Provided data START
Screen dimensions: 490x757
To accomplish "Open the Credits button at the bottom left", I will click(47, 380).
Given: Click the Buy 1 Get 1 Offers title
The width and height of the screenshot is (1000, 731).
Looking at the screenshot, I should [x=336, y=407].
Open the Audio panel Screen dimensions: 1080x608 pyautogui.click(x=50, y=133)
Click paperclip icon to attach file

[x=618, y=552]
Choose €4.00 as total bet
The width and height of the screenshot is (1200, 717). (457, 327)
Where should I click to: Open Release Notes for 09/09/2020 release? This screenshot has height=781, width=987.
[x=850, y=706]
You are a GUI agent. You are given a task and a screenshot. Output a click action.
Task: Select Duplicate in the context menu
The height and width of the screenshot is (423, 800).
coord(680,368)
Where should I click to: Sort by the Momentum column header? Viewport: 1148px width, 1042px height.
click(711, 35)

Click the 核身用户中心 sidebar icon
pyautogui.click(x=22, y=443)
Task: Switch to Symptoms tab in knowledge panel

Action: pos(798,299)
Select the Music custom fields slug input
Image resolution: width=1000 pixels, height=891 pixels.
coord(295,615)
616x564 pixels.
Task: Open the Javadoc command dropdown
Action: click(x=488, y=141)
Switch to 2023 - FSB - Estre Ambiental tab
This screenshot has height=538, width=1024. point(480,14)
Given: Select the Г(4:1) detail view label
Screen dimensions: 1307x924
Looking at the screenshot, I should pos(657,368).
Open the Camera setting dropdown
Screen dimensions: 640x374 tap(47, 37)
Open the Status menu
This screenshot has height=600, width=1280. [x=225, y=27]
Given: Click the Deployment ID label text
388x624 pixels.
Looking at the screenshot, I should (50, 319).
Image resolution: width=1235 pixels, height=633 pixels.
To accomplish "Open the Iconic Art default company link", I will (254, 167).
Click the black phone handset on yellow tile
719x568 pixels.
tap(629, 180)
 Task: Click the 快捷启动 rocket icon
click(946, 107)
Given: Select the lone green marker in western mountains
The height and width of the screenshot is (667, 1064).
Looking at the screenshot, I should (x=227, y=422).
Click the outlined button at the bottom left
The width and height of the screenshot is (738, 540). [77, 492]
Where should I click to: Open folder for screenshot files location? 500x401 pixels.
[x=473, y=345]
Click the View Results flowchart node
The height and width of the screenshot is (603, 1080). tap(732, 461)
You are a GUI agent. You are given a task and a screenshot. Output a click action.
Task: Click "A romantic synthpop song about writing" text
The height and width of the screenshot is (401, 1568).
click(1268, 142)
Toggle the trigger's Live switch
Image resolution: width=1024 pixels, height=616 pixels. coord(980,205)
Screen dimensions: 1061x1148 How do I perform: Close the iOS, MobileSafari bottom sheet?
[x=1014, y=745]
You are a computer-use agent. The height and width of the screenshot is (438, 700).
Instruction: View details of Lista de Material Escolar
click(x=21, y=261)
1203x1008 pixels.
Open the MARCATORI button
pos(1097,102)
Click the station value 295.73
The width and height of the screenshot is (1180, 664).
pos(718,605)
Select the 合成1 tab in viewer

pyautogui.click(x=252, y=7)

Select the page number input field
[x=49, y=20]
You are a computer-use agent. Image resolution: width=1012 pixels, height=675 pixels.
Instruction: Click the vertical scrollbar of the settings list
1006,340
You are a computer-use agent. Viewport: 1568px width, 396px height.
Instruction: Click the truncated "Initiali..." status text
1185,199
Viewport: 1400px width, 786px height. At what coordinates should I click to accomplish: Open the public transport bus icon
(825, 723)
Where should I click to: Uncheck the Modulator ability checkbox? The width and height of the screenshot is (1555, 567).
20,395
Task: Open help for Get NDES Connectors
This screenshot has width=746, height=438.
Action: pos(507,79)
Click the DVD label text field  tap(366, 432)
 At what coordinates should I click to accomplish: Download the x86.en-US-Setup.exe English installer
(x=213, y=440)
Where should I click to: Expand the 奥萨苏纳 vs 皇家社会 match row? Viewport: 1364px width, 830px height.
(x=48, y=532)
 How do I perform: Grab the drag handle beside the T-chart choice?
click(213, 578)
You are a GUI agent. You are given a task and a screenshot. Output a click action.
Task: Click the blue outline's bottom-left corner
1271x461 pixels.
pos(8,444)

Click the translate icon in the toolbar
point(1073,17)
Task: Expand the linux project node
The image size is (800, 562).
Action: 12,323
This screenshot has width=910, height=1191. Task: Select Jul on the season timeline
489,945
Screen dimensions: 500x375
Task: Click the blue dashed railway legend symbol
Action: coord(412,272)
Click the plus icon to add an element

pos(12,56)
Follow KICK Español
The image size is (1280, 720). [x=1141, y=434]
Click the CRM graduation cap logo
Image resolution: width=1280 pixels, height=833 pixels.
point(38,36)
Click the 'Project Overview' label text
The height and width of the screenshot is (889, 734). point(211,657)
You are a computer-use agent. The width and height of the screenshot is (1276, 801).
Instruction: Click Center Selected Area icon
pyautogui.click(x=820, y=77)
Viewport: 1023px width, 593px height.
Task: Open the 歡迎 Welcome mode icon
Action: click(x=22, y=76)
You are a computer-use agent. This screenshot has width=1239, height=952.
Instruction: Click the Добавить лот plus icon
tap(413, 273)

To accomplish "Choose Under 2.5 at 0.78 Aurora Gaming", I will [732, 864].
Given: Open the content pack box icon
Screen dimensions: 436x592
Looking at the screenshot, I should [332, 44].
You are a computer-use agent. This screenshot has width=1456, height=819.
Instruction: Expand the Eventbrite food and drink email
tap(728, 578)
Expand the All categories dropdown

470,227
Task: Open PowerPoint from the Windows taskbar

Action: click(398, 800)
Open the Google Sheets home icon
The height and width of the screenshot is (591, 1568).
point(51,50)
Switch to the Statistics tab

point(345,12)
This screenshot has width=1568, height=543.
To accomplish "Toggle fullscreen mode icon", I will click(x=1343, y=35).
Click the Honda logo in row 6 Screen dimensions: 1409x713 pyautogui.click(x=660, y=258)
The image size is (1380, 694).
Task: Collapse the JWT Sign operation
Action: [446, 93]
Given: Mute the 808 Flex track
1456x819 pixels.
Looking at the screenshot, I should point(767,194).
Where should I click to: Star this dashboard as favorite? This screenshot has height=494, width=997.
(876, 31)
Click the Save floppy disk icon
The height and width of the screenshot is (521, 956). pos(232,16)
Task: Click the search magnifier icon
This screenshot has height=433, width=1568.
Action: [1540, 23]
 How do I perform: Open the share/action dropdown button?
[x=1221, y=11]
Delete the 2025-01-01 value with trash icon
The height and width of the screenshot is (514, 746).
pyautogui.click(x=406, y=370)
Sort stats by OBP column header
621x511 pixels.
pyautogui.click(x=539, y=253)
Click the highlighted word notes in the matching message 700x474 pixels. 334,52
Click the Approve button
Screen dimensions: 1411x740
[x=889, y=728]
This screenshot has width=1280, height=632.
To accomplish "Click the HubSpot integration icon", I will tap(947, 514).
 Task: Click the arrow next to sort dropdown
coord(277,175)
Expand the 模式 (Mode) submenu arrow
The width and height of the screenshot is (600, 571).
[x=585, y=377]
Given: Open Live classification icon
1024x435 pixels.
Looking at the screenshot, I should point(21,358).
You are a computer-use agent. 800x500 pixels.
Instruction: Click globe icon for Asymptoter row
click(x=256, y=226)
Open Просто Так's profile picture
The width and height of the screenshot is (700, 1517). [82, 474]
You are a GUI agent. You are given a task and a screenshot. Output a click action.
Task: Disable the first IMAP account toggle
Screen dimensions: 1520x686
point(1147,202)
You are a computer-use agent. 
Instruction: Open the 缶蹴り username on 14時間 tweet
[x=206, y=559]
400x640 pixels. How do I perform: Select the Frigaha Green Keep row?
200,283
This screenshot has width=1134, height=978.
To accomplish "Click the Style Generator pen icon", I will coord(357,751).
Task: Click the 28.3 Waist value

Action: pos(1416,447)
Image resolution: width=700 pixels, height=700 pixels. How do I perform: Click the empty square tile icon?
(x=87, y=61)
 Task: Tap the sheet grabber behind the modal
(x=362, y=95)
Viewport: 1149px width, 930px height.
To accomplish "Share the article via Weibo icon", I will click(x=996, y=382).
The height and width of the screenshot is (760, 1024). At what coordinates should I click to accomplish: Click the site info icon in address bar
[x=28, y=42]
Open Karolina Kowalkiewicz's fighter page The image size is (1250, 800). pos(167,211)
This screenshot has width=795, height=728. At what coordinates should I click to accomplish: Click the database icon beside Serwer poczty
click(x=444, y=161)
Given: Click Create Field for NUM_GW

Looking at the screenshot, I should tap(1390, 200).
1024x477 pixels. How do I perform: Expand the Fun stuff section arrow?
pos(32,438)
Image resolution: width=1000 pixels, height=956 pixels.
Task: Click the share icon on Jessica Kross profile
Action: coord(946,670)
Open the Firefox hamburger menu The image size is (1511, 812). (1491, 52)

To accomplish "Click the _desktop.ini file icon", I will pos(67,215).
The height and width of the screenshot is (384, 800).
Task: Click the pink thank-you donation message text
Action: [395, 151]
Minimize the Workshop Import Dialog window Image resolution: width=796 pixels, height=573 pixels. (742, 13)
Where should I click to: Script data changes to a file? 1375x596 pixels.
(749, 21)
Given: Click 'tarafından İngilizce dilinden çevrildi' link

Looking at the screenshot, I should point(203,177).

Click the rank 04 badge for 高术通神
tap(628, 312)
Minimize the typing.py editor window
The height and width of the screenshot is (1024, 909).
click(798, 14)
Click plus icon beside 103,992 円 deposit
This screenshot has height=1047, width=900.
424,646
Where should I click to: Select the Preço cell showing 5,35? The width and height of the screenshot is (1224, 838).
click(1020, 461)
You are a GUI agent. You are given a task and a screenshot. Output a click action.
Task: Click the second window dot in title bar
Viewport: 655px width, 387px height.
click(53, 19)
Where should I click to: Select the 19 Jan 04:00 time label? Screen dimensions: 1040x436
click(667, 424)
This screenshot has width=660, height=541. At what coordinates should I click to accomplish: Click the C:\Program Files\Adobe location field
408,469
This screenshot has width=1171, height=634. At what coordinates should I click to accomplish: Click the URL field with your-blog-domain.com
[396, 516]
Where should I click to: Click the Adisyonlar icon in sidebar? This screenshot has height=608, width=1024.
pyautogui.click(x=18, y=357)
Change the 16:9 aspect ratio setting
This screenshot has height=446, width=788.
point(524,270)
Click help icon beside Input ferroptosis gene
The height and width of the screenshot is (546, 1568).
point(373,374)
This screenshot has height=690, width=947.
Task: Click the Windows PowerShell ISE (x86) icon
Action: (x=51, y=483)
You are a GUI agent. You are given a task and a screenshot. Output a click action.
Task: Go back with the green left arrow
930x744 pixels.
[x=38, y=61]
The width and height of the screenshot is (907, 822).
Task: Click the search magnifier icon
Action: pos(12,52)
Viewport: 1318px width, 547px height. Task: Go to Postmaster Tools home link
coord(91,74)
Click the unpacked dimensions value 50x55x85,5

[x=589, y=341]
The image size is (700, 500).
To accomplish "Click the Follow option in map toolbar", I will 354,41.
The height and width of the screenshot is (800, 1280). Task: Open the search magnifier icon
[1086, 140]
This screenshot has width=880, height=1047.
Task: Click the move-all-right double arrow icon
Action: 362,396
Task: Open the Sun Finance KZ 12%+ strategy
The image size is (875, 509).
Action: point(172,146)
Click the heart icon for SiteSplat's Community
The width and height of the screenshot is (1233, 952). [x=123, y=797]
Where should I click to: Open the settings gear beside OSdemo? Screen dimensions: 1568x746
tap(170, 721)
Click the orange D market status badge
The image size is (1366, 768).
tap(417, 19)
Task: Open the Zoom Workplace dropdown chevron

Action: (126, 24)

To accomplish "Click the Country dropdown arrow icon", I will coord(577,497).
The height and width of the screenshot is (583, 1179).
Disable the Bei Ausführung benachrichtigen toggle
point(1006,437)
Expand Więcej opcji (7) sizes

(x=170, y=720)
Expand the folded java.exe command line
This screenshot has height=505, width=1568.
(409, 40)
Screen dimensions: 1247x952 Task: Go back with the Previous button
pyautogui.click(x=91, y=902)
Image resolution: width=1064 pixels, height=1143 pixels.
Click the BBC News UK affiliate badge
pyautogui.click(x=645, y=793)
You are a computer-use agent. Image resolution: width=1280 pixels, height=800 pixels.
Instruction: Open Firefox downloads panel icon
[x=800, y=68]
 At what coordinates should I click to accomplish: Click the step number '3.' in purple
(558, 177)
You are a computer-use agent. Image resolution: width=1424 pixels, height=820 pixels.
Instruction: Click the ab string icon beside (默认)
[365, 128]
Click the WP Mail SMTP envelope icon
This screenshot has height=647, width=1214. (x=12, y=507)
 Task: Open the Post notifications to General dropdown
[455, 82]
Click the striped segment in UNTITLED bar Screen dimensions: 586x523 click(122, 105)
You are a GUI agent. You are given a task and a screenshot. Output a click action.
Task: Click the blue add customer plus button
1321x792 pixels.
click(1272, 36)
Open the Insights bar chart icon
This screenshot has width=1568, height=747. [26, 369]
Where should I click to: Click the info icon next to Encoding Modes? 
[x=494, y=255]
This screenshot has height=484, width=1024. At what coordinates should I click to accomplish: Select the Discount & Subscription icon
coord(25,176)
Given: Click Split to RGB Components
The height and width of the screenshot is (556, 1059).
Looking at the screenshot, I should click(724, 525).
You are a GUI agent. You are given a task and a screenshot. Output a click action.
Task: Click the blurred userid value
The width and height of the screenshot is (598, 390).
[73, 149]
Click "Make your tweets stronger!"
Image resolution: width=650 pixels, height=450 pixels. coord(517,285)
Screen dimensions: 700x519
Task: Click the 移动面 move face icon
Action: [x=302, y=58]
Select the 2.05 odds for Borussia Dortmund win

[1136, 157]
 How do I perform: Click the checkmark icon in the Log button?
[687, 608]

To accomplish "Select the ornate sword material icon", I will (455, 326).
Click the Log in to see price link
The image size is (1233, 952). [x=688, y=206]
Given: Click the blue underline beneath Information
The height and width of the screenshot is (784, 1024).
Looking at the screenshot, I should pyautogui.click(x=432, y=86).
Provided data END
__Exercise aim__
All lines of the data that hold "computer" need to be copied.

__Problem solution__
You are a computer-use agent. The height and width of the screenshot is (438, 700).
You are a computer-use agent. Image resolution: width=1012 pixels, height=675 pixels.
You are a computer-use agent. Viewport: 1568px width, 396px height.
You are a computer-use agent. The width and height of the screenshot is (1276, 801).
You are a computer-use agent. This screenshot has width=1239, height=952.
You are a computer-use agent. This screenshot has width=1456, height=819.
You are a computer-use agent. 800x500 pixels.
You are a computer-use agent. 
You are a computer-use agent. Image resolution: width=1280 pixels, height=800 pixels.
You are a computer-use agent. Image resolution: width=1424 pixels, height=820 pixels.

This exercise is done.